To qualify in 2026, the reduced rate applies to the first 130 square metres of the property, the total property value must not exceed €350,000 and the total transaction value must not exceed €475,000. You must also not own another primary residence in Cyprus.
This is a significant saving. On a €250,000 new build, the difference between paying 5% and 19% VAT is €35,000. It is worth verifying your eligibility with a local lawyer before you commit.
3. Not All Properties Have a Clean Title Deed
This is one of the most important things to understand about the Cyprus property market and one that catches many foreign buyers off guard.
Title deed issues have been a longstanding challenge in Cyprus, stemming largely from the property boom of the 2000s. Many developers built and sold properties using bank financing and in some cases the mortgage on the land was never discharged before units were sold to individual buyers. As a result, some resale properties are still sold without a clean, separate title deed.
Before you sign any contract, always ask your lawyer to confirm the title deed status of the property. A property without a clean title deed is not necessarily unsellable, but it adds complexity and risk to the transaction. A qualified local lawyer will carry out the necessary due diligence to protect you.
4. Non EU Citizens Need Special Approval to Buy
Cyprus welcomes international buyers, including those from outside the European Union. However, non EU citizens should be aware that there are restrictions on how much property they can purchase.

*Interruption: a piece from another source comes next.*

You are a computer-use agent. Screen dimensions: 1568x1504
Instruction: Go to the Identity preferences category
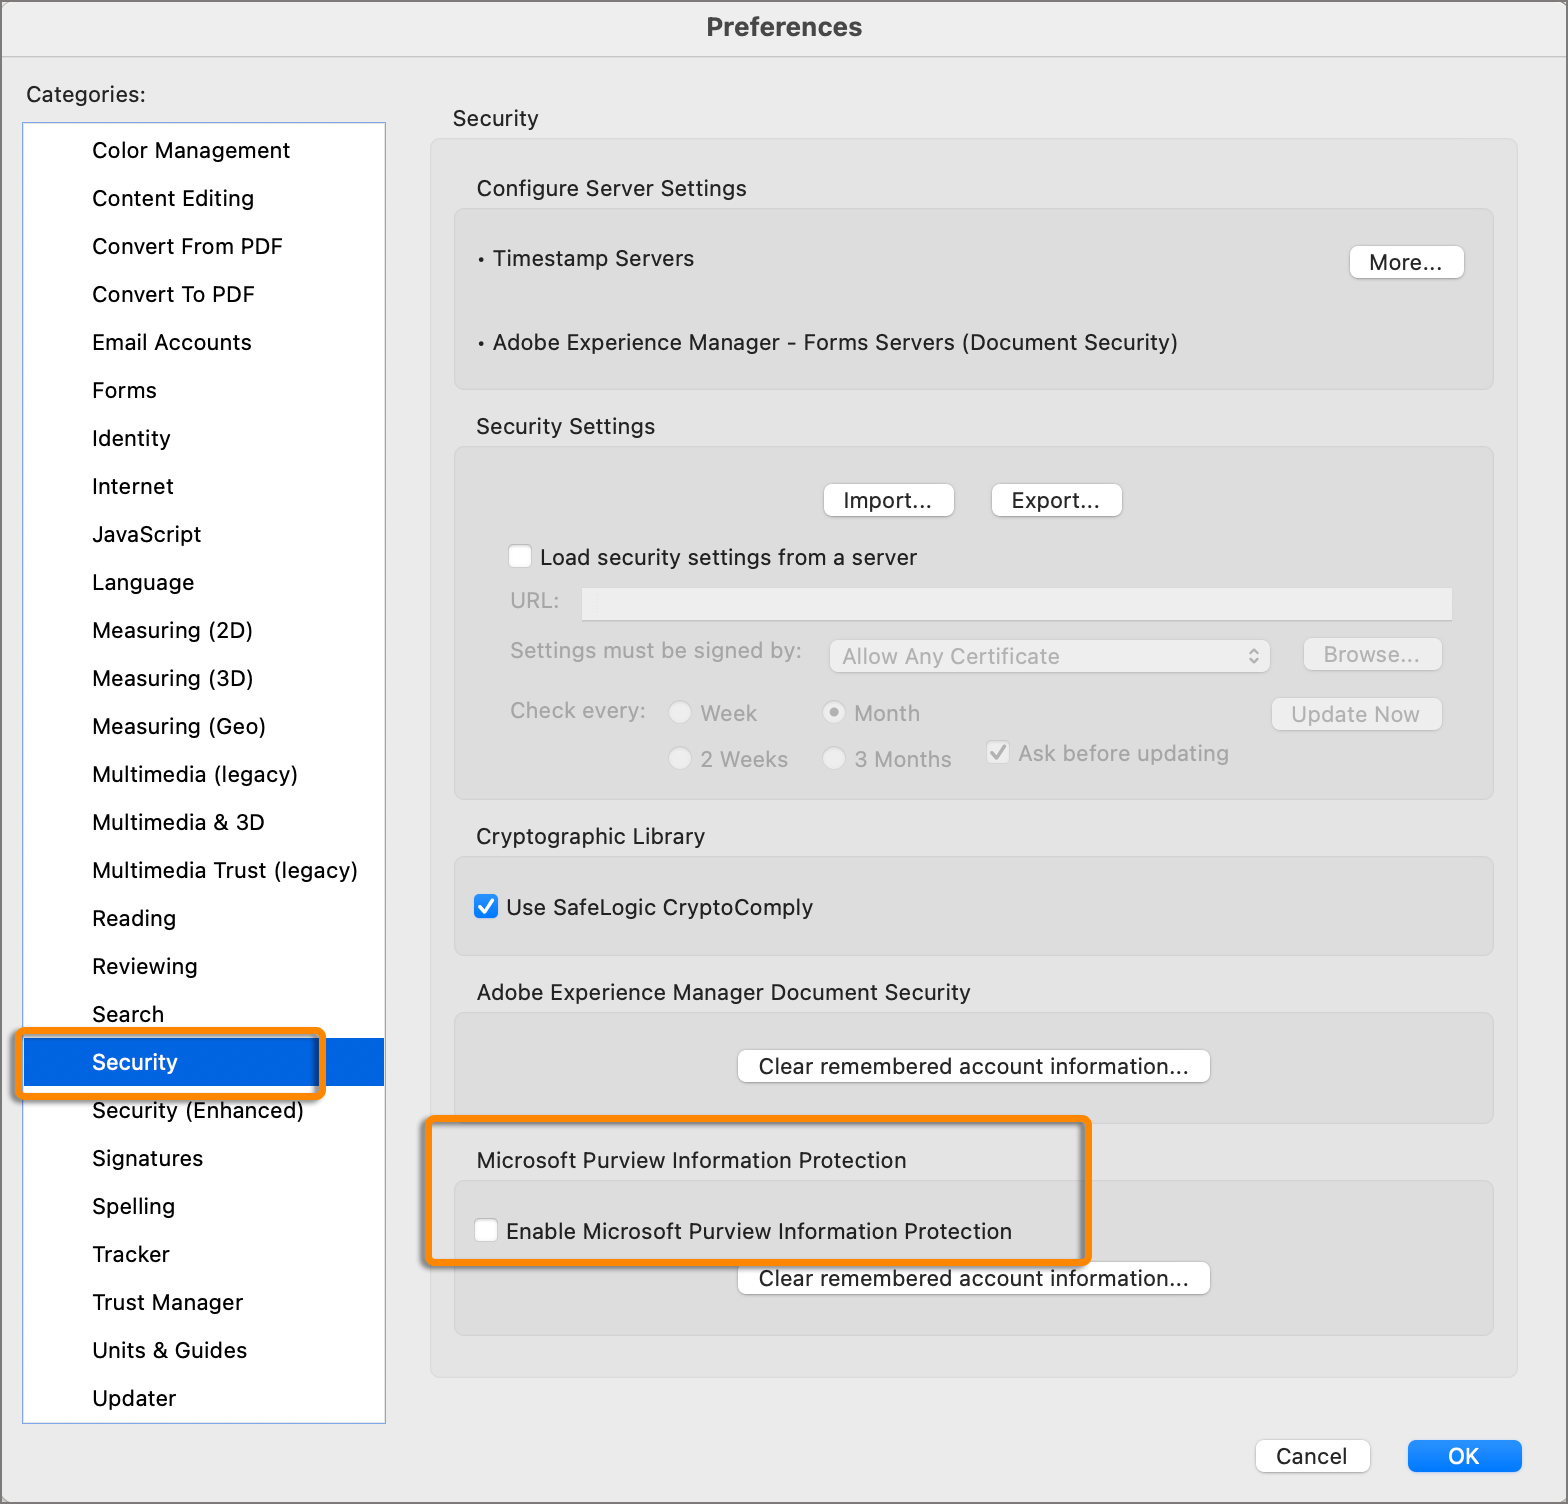point(131,438)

Non EU nationals can legally buy property in Cyprus but are generally limited to one property. Purchasing more than one property, or buying land above a certain size, requires approval from the Council of Ministers. This process adds time and complexity to the transaction, so it is worth factoring in from the start.
The good news is that the process is well established and routinely approved for genuine buyers. Your property lawyer will handle the application on your behalf.
5. Off Plan Properties Can Be 15 to 25% Cheaper
Buying off plan, meaning purchasing a property before it is built or while it is still under construction, can offer a significant price advantage. In Cyprus, off plan units in the same development are typically priced 15 to 25% lower than completed units.
The trade-off is delivery risk. Construction timelines can slip, developers can encounter financing issues and the finished product does not always match the brochure exactly. This does not mean off plan is a bad choice, but it does mean you need to do your homework on the developer.
Before committing to an off plan purchase, check the developer's track record on previous projects, verify that the necessary planning permits are in place and ensure your contract includes clear completion date clauses and protections in case of delays.
6. Budget an Extra 4 to 10% on Top of the Asking Price
The purchase price is just the starting point. Buyers in Cyprus should budget for additional transaction costs that typically add 4 to 10% to the total outlay, depending on whether you are buying a new build or a resale property.
For a resale property, the main costs are transfer fees of 3 to 8% (with the 50% reduction applied) and legal fees of 1 to 2% of the purchase price. For a new build, VAT is the dominant cost, either 5% or 19% depending on eligibility.
The best way to avoid surprises is to ask your lawyer for a full cost breakdown before you sign anything. A good property lawyer in Cyprus will give you a clear picture of the total outlay from day one.
The Bottom Line
Cyprus remains one of the most attractive property markets in Europe for international buyers. No annual property tax, no inheritance tax, competitive transfer fees and a legal framework that welcomes foreign ownership all work in your favour. But like any market, it rewards the informed buyer.